BEGIN Material for this task
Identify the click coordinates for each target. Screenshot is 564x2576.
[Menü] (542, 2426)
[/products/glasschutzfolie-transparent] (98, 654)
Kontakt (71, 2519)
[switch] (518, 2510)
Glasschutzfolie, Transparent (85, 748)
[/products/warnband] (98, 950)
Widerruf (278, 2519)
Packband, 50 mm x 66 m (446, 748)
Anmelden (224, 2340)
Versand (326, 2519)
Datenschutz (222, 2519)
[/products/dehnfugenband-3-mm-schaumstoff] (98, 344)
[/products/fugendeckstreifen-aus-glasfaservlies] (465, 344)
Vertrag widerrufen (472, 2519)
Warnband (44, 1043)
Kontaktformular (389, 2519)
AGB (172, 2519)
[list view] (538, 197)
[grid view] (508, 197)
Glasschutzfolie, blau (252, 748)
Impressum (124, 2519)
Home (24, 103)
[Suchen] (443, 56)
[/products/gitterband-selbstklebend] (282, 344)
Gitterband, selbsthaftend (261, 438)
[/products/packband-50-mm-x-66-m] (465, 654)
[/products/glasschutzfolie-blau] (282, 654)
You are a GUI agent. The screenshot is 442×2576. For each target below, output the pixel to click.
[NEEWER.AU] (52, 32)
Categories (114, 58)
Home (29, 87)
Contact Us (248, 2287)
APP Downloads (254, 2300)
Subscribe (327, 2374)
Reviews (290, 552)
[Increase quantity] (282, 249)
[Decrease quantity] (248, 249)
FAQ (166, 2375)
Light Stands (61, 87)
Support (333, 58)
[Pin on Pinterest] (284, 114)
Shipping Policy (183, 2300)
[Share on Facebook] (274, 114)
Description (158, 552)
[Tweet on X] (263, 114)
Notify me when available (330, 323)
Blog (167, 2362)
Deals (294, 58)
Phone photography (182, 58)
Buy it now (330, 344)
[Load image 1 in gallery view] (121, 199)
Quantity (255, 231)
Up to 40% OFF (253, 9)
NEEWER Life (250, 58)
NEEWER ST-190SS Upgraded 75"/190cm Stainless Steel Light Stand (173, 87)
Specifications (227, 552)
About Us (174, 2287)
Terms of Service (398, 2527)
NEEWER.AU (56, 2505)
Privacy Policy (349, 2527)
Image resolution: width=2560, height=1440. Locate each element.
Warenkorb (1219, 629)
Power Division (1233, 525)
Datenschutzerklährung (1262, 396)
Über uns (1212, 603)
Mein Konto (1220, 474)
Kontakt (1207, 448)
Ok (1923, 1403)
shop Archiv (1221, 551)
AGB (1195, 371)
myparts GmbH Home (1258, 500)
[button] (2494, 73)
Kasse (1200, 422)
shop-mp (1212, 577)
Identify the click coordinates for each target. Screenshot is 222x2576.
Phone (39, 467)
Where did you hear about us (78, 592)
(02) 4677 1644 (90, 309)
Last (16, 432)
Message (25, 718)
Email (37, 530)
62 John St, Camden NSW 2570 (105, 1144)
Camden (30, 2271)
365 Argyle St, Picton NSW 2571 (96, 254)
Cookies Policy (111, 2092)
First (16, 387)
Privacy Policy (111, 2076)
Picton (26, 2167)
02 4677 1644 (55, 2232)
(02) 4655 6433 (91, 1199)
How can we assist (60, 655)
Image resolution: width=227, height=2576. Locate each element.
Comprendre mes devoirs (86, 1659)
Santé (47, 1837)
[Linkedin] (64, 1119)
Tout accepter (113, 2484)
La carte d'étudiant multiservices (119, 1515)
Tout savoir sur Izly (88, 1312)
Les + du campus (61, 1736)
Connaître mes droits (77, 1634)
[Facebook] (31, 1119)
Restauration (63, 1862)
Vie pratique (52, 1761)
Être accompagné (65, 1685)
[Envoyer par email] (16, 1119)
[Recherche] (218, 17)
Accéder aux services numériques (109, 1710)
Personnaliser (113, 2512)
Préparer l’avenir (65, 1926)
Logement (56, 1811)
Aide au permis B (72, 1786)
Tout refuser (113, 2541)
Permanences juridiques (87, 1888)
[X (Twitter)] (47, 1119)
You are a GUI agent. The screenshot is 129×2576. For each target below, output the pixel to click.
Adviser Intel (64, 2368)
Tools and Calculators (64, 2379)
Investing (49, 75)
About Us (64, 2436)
END Material for this task
▸ Exercise instructions: Only the lines from the one with "Privacy Policy (349, 2527)" through the last line above should be restated, word for word.

▸ Finished task:
Privacy Policy (349, 2527)
Image resolution: width=2560, height=1440. Locate each element.
Warenkorb (1219, 629)
Power Division (1233, 525)
Datenschutzerklährung (1262, 396)
Über uns (1212, 603)
Mein Konto (1220, 474)
Kontakt (1207, 448)
Ok (1923, 1403)
shop Archiv (1221, 551)
AGB (1195, 371)
myparts GmbH Home (1258, 500)
[button] (2494, 73)
Kasse (1200, 422)
shop-mp (1212, 577)
Identify the click coordinates for each target. Screenshot is 222x2576.
Phone (39, 467)
Where did you hear about us (78, 592)
(02) 4677 1644 (90, 309)
Last (16, 432)
Message (25, 718)
Email (37, 530)
62 John St, Camden NSW 2570 (105, 1144)
Camden (30, 2271)
365 Argyle St, Picton NSW 2571 (96, 254)
Cookies Policy (111, 2092)
First (16, 387)
Privacy Policy (111, 2076)
Picton (26, 2167)
02 4677 1644 (55, 2232)
(02) 4655 6433 (91, 1199)
How can we assist (60, 655)
Image resolution: width=227, height=2576. Locate each element.
Comprendre mes devoirs (86, 1659)
Santé (47, 1837)
[Linkedin] (64, 1119)
Tout accepter (113, 2484)
La carte d'étudiant multiservices (119, 1515)
Tout savoir sur Izly (88, 1312)
Les + du campus (61, 1736)
Connaître mes droits (77, 1634)
[Facebook] (31, 1119)
Restauration (63, 1862)
Vie pratique (52, 1761)
Être accompagné (65, 1685)
[Envoyer par email] (16, 1119)
[Recherche] (218, 17)
Accéder aux services numériques (109, 1710)
Personnaliser (113, 2512)
Préparer l’avenir (65, 1926)
Logement (56, 1811)
Aide au permis B (72, 1786)
Tout refuser (113, 2541)
Permanences juridiques (87, 1888)
[X (Twitter)] (47, 1119)
You are a GUI agent. The screenshot is 129×2576. For each target below, output the pixel to click.
Adviser Intel (64, 2368)
Tools and Calculators (64, 2379)
Investing (49, 75)
About Us (64, 2436)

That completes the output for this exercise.